In the instant case, it is not shown that the assessee has not claimed relaxation of the conditions specified in clause (a) or (b) of section 80IB(10) of the Act by virtue of first proviso. Hence from this angle also, there is no requirement that the project of the assessee should be notified by CBDT.
Whether the assessee was a developer or builder? - We agree with the view taken by ld CIT(A) that the agreement entered between the assessee and SRA should be considered as a whole in order to ascertain the status. CIT(A), on examination of the agreement in whole, has taken the view that the assessee cannot be considered as a mere contractor simply for the reason that the land was conveyed to the SRA, since the assessee has taken up the entire responsibility to construct the tenements along with infrastructural facilities. The building so constructed was later handed over to the SRA. In consideration of the same, the assessee has got TDR. Hence, we are in agreement with the said observations of the Ld CIT(A) - the assessee could have been taken as a contractor, only if the SRA has taken up the responsibility to construct the building and the assessee was awarded the contract to construct the building. This is not the case here. The assessee has taken up entire responsibility of the project to develop and complete the project. Hence, the Ld CIT(A) was right in holding that the assessee was a developer in this project.
With regard to the observation of the AO that the assessee “appears” to have not completed the project before 31.3.2008, we notice that the very use of the word “appears” by the AO shows that he was also not sure about his allegation. In any case, the Ld CIT(A) has taken note of the possession certificate given by the SRA, as per which all the buildings were handed over to it before 31.3.2008, meaning thereby, the assessee has completed the construction before that date.
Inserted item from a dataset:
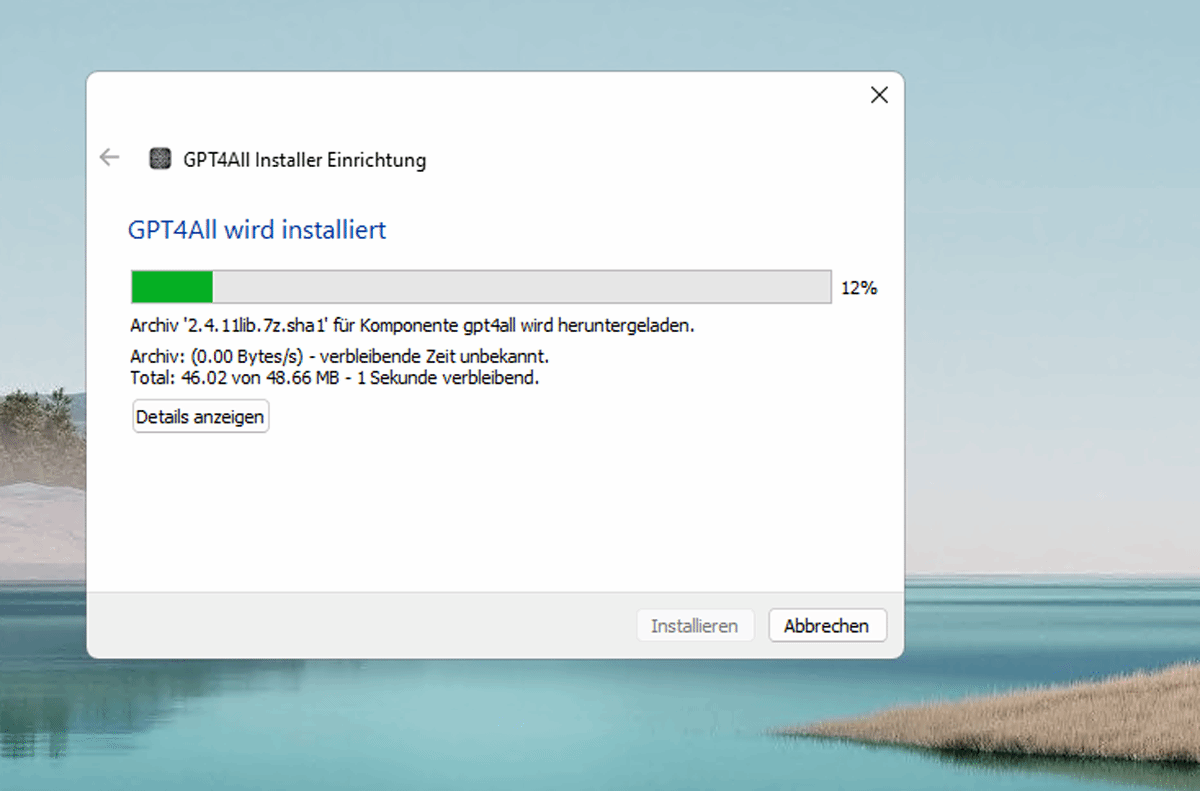Click the empty grey footer area of the dialog
The width and height of the screenshot is (1200, 791).
360,626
In view of the above, we do not find any infirmity in the order of Ld CIT(A) passed for AY 2007-08 and accordingly uphold the same.
AY 2006-07 challenging the revision order passed by Ld CIT u/s 263 - The order passed by Ld CIT(A) for assessment year 2007-08 would show that the issues considered by Ld CIT are debatable in nature, i.e., the view taken by the assessing officer for allowing deduction u/s 80IB(10) of the Act was a possible view. Accordingly as per the decision rendered in the case of Malabar Industrial Company [2000 (2) TMI 10 - SUPREME COURT] the impugned revision order is liable to be set aside, since the one of possible views taken by the AO would not render the assessment order prejudicial to the interest of the revenue. It is well settled proposition of law that the twin conditions specified in sec. 263 of the Act, viz., (a) assessment order is erroneous and (b) it is prejudicial to the interest of revenue, should be shown as existing before passing revision order u/s 263 of the Act. Further, on merits also, we have noticed that the various reasons cited by the AO/Ld CIT does not merit acceptance. Hence, the impugned revision order is liable to set aside.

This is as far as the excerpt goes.